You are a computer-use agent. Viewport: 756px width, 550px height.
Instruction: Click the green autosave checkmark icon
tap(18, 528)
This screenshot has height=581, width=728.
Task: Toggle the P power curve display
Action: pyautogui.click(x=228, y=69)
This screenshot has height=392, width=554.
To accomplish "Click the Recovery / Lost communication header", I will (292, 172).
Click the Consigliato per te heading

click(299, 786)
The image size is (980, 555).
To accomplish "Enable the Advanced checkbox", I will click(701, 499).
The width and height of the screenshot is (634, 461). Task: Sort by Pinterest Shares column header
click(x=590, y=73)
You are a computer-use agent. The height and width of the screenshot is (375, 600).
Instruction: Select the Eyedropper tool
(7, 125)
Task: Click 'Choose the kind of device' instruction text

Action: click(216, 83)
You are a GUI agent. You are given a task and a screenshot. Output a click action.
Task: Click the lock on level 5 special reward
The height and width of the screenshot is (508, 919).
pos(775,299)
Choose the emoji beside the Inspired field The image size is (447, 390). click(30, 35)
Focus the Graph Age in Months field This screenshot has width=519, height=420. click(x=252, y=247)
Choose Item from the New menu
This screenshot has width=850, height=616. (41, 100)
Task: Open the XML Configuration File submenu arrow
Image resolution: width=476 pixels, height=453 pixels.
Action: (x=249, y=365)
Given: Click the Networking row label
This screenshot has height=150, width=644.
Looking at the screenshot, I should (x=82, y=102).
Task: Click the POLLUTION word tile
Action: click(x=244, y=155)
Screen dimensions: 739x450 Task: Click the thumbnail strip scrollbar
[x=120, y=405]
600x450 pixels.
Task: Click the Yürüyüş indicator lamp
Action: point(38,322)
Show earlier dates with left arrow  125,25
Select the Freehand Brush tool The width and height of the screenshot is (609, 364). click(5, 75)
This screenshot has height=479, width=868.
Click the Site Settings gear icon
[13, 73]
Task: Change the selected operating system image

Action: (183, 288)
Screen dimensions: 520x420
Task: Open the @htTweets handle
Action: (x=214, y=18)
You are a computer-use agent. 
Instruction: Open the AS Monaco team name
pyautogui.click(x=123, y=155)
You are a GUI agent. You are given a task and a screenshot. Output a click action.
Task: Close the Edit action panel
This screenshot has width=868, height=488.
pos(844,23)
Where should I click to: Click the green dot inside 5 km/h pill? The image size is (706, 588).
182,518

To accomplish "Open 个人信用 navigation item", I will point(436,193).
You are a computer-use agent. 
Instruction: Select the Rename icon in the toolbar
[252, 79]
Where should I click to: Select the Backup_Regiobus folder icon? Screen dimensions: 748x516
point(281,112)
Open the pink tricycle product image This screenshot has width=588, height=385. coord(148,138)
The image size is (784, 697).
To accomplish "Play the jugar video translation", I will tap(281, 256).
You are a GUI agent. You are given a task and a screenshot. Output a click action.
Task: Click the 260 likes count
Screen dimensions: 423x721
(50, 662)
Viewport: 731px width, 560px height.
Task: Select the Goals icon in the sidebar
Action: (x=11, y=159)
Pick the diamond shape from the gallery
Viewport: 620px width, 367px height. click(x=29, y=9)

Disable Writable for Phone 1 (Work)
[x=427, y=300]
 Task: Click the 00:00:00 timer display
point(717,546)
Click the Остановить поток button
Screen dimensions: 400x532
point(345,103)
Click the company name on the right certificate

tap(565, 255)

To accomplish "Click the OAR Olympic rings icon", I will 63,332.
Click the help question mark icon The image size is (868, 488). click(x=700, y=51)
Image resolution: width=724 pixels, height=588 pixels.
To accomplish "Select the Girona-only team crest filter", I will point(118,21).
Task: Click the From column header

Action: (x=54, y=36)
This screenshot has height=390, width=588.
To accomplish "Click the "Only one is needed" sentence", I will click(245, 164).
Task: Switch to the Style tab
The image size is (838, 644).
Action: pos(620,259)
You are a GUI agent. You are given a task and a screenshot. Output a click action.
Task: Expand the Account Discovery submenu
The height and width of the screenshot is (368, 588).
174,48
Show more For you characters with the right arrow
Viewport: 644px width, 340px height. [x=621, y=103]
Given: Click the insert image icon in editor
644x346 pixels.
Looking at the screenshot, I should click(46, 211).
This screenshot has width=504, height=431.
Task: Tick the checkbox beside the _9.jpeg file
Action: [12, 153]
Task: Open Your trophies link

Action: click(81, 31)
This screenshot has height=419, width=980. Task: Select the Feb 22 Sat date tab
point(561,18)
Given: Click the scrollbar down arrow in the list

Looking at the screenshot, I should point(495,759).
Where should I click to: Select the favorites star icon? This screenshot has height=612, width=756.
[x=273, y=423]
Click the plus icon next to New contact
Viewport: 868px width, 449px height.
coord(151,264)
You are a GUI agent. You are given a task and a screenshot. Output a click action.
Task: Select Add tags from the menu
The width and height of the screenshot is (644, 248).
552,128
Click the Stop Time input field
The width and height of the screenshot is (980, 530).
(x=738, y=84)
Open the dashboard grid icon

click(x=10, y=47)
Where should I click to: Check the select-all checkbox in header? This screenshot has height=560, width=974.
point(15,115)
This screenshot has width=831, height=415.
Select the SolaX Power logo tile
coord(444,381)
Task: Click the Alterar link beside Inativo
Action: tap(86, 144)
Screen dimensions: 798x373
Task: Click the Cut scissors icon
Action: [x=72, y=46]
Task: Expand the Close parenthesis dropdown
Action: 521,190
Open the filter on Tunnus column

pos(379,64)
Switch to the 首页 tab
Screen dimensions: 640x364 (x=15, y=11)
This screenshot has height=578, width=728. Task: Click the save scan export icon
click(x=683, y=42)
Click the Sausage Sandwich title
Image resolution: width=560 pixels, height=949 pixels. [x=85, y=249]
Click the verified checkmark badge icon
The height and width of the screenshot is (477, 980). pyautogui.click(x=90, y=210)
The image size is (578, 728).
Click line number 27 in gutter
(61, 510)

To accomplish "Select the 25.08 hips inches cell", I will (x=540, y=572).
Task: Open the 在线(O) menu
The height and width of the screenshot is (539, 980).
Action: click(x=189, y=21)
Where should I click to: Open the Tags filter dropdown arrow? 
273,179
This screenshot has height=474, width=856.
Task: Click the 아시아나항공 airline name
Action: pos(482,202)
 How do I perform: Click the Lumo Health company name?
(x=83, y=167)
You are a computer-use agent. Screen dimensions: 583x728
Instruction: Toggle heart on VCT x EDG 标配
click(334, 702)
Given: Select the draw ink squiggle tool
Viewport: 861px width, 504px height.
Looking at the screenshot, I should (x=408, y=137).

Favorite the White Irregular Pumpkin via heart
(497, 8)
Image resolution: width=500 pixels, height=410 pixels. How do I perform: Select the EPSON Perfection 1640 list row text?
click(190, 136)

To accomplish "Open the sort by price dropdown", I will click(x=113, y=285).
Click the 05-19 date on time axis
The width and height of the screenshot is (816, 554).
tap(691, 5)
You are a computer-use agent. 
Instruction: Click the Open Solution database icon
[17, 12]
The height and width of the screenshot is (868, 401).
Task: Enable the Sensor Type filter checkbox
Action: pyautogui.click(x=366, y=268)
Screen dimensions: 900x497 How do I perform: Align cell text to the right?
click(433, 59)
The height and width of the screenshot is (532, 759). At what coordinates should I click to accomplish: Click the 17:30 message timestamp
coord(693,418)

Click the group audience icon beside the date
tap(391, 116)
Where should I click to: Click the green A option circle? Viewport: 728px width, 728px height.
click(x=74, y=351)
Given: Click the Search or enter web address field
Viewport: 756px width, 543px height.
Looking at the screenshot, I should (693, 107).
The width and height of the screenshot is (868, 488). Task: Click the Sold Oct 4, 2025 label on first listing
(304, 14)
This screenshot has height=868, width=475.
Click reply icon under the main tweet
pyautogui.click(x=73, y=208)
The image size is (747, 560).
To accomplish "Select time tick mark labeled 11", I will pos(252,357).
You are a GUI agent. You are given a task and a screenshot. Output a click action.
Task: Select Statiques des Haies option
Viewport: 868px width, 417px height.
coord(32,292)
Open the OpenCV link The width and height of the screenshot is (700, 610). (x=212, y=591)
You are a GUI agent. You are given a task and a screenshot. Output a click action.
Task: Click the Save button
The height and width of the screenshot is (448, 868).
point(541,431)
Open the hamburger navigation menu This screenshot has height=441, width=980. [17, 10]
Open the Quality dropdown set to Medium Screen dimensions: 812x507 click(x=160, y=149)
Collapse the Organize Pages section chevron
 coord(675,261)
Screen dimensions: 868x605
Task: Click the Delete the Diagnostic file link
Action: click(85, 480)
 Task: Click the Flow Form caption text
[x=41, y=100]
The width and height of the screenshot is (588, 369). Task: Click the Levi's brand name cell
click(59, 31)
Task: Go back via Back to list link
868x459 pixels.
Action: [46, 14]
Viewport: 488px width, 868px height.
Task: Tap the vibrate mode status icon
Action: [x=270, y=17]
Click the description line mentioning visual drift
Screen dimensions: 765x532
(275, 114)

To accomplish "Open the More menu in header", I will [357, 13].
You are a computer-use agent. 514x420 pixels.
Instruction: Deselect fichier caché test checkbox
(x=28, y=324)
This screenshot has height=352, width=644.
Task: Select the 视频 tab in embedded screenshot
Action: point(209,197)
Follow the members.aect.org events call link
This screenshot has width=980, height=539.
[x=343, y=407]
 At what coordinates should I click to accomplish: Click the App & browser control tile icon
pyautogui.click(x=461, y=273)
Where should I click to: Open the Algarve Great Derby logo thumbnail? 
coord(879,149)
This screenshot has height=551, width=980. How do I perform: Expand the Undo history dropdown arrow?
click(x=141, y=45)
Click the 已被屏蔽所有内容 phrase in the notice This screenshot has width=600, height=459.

+--

Go through the entries and filter for lines holding the word "submenu"; copy each match.

Task: Open the XML Configuration File submenu arrow
Task: Expand the Account Discovery submenu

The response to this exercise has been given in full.